Donald Trump a publié un décret qui interdit "toutes les transactions associant" la devise virtuelle lancée par le Venezuela, le Petro, en raison de ses problèmes de liquidités. Pour le président américain, la cryptomonnaie représente une "tentative de contourner les sanctions américaines", des sanctions financières imposées par les Etats-Unis contre la politique du président socialiste Nicolas Maduro.

Pour rappel, les États-Unis avaient, en 2017, interdit l’achat d’obligations provenant de l’État vénézuélien.

"Persécution illégitime"

Nicolas Maduro a réagi, ce 20 mars, à l’interdiction décrétée par Donald Trump.

"Je dénonce la persécution illégitime, immorale, absurde, du gouvernement impérialiste de Monsieur Donald Trump contre le peuple vénézuélien", a-t-il déclaré.

À travers cette interdiction qui vise le Petro, Trump s’en prend au Venezuela mais peut-être aussi la Russie indirectement.

Selon le Time, la création du Petro a été supportée par des hommes d’affaires et des fonctionnaires russes dans le but d’atténuer les sanctions américaines prises à l’encontre du Venezuela.

Toujours selon le magazine, les Russes impliqués dans la création et le développement du Petro essaieraient de minimiser leur rôle dans le projet « Petro ».

Deux conseillers de Nicolas Maduro, Denis Druzhkov et Fedor Bogorodsky, sont visés par le magazine.

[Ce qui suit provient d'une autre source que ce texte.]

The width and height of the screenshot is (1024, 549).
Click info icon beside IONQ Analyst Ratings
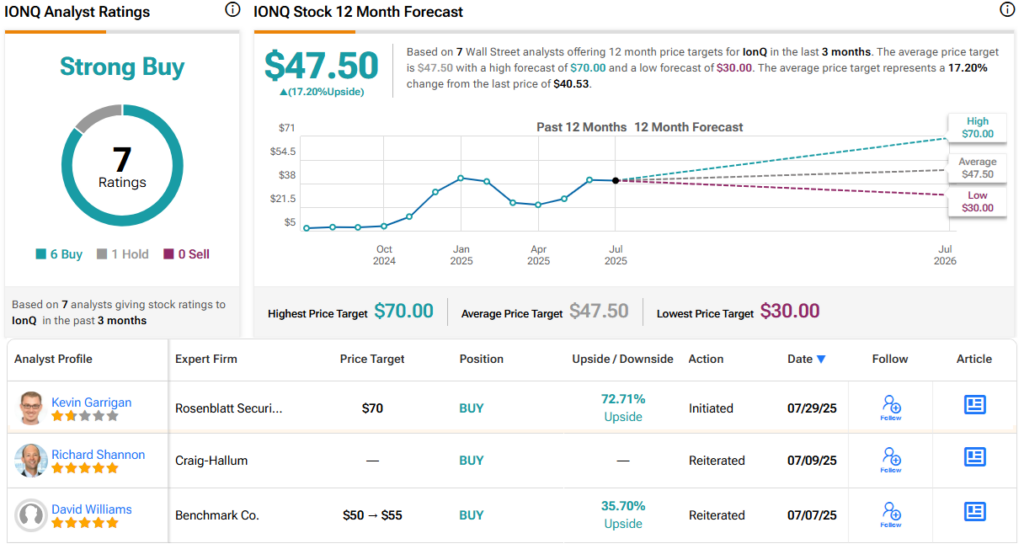[x=233, y=10]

Ils auraient des liens avec les banques russes ainsi qu’avec des milliardaires proches du pouvoir. Et ils ne seraient pas les seuls.

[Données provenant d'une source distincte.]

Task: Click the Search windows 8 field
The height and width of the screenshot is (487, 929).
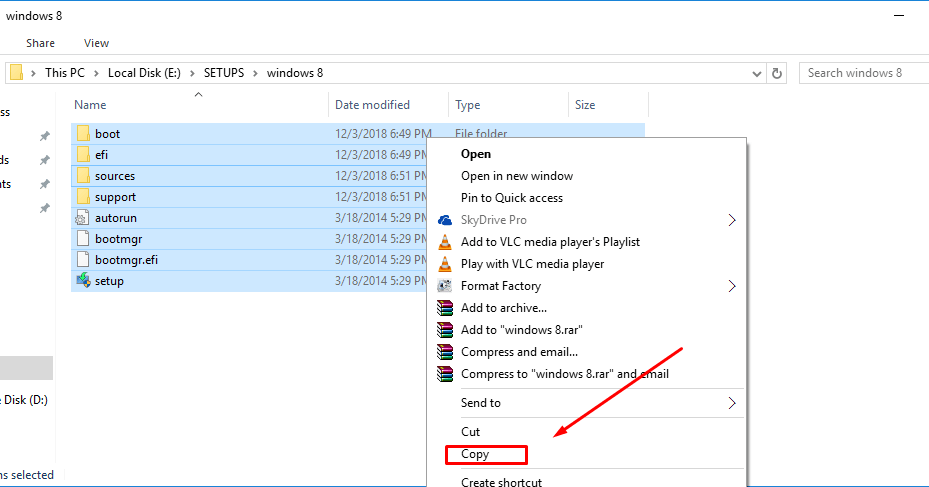Action: point(863,73)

Le ministère des Finances russe répond quant à lui qu’aucune instance ou autorité financière russe n’étaient impliquées dans la création du Petro.

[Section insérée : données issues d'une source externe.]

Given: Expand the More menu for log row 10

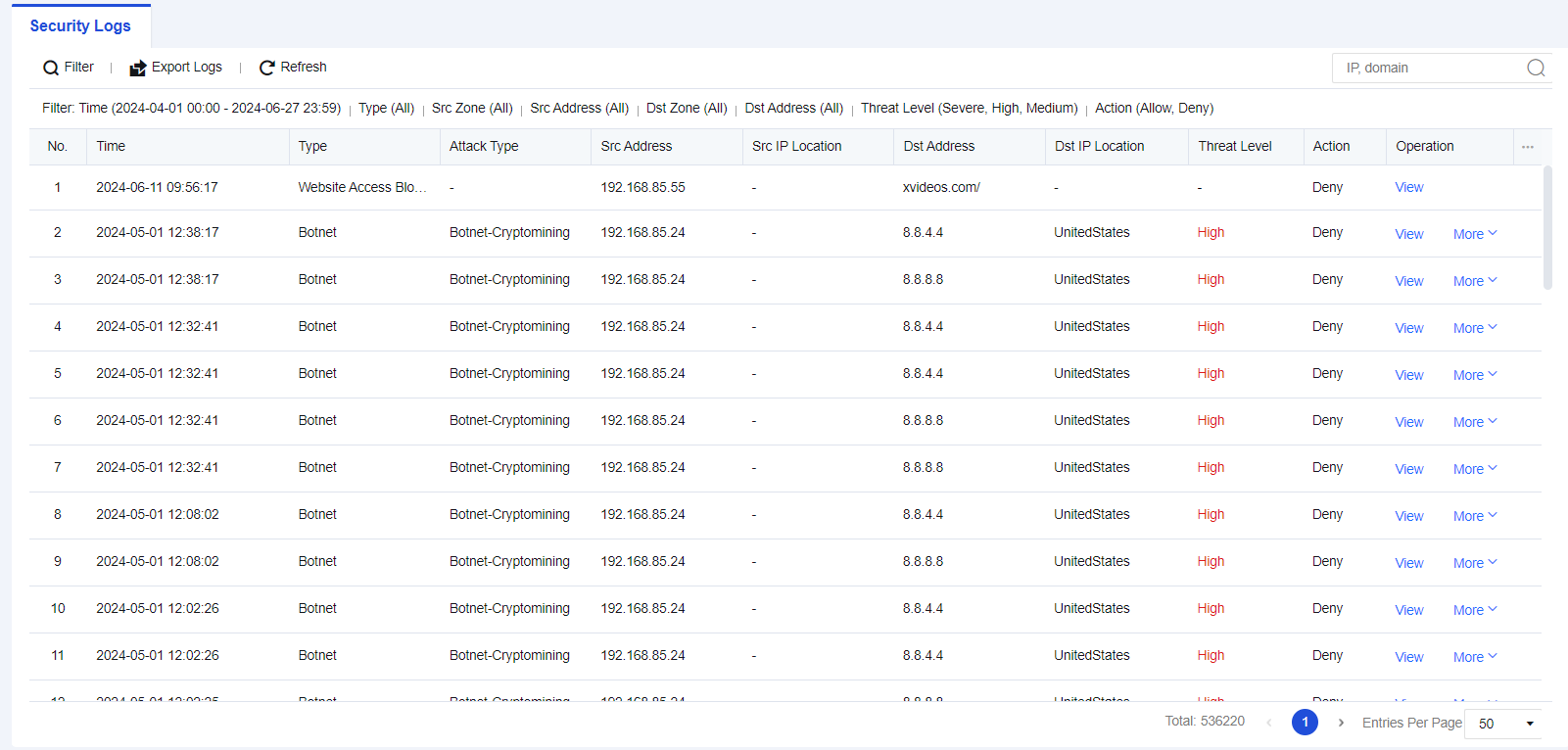Looking at the screenshot, I should (x=1474, y=610).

Un pays au bord du gouffre

Le Venezuela a vu son économie dégringoler depuis la chute du cours du pétrole depuis 2014, où il est passé de plus de 120 dollars le baril à moins de 46 dollars.

Malgré la stabilisation actuelle du prix du baril entre 55 et 70 dollars, le prix du baril reste insuffisant pour le pays. Son économie est basée principalement sur l’exploitation de cette ressource et représente plus de 90% de ses exportations.

Une inflation à 2.610 %

La pression sur les prix via, entre autres, l’augmentation de la production américaine de pétrole ainsi que les sanctions prises par Donald Trump ne sont qu’un nouveau coup dur pour le pays, qui a vu son inflation dépasser les 2.610 % en 2017.